Sex is one form of that pleasure. So just not feeling alienated in all sorts of ways is a form of pleasure. I think people are pleasure-seeking animals...Yes, certain amounts of renunciation are required of us. We can't just go around humping whomever we want, whenever we want. We wear clothes. We don't just run around naked...
I don't really believe there is a state of nature. We're always cultured. Whatever's natural is always processed through the culture you're a part of.
NC: Is monogamy here to stay?
LK: (Laughs)....It's not really clear monogamy ever was here to stay. There's the official norm, and then there's all the things everybody's really doing. One question is, do we want to have an open discussion about what people are actually doing or not?...
One of the things that propelled me to write this book is the way that that became such a political issue during the nineties, with all the various political adultery scandals, and how much hypocrisy there was around the issue. You talk about pleasure!
One of the greatest pleasures I think that came during this era was when such a large percentage of the impeachment committee, who were hounding Clinton about what they thought he was up to, turned out to be doing pretty much the same thing themselves.
Half of them were exposed as adulterers, and all the people doing the moralizing turned out to have illegitimate children and secret mistresses (laughs), et cetera, et cetera, and one congresswoman who was one of the big moralizers turned out to be having a long-term affair with a married man.
So the way this becomes a big scene of projection and accusation and moralizing - that's worth talking about and exposing.

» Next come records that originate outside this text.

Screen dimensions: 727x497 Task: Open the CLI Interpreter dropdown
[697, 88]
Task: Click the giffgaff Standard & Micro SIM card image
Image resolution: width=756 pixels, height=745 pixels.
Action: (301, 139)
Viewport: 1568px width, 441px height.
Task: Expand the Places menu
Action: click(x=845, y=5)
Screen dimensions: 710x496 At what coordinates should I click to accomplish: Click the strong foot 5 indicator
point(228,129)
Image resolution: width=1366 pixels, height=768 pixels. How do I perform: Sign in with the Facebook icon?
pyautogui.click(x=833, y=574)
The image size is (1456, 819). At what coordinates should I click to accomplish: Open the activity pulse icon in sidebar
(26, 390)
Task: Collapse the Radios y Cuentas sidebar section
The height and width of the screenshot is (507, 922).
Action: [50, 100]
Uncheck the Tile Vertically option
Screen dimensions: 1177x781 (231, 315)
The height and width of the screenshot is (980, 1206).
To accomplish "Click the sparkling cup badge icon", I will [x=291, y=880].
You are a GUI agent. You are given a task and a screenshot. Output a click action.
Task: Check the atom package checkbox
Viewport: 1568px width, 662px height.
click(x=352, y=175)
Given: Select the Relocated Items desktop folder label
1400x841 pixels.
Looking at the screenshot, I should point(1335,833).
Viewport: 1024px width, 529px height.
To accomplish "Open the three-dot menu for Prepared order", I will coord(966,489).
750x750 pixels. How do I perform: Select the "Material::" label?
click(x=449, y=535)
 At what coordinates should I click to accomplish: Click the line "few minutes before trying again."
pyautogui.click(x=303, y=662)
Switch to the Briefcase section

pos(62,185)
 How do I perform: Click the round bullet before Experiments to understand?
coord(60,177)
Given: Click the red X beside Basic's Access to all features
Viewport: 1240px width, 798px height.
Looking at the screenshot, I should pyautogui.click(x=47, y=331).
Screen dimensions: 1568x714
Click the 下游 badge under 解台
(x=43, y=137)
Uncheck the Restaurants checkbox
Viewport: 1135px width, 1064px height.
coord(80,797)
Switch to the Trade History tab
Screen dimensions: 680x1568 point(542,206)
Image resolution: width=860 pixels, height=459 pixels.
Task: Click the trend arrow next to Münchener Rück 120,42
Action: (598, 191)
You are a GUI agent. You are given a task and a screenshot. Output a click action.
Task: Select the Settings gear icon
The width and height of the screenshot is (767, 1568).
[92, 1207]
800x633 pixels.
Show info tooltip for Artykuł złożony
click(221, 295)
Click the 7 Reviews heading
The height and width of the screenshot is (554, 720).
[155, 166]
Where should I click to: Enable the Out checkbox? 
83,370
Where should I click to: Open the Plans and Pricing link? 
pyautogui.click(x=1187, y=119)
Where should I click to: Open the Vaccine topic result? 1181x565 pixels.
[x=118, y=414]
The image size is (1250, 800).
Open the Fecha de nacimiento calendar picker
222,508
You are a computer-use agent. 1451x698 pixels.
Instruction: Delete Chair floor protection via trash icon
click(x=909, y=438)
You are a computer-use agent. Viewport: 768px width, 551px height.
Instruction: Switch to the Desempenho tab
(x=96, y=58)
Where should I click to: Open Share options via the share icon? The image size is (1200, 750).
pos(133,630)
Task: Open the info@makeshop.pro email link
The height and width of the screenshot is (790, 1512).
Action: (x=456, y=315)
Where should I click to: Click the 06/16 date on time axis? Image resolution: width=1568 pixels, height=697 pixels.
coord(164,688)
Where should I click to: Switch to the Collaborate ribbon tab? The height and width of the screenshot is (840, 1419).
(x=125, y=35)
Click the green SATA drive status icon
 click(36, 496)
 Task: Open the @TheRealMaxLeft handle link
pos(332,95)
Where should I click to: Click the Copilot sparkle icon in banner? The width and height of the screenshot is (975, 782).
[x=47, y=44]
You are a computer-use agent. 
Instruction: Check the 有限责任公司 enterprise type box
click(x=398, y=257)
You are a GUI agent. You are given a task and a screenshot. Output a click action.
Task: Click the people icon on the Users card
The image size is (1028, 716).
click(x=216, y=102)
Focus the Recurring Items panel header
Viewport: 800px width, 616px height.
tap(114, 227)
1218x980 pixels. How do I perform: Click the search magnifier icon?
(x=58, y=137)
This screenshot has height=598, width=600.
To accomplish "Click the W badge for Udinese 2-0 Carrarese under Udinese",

NC: At this point is there anything you would like to say to the young lovers walking around Northwestern's campus?
LK: Have a good time! (Laughs) There is a thing in the book that's a critique of this "good relationships take work" prescription, and the work ethic in general. It makes you ask, who's all this hard work for, who's all this renunciation for?
Partly, what I'm trying to do is make these not just personal questions, but also larger political and social questions. So when you're walking around in love and holding hands, you don't necessarily think about the larger issues, so that's what somebody who is a cultural critic or essayist can do, like step up and say, we don't only have personal lives.
We're also social beings and citizens and participating in these large frameworks, so I was trying to put those all in the same picture.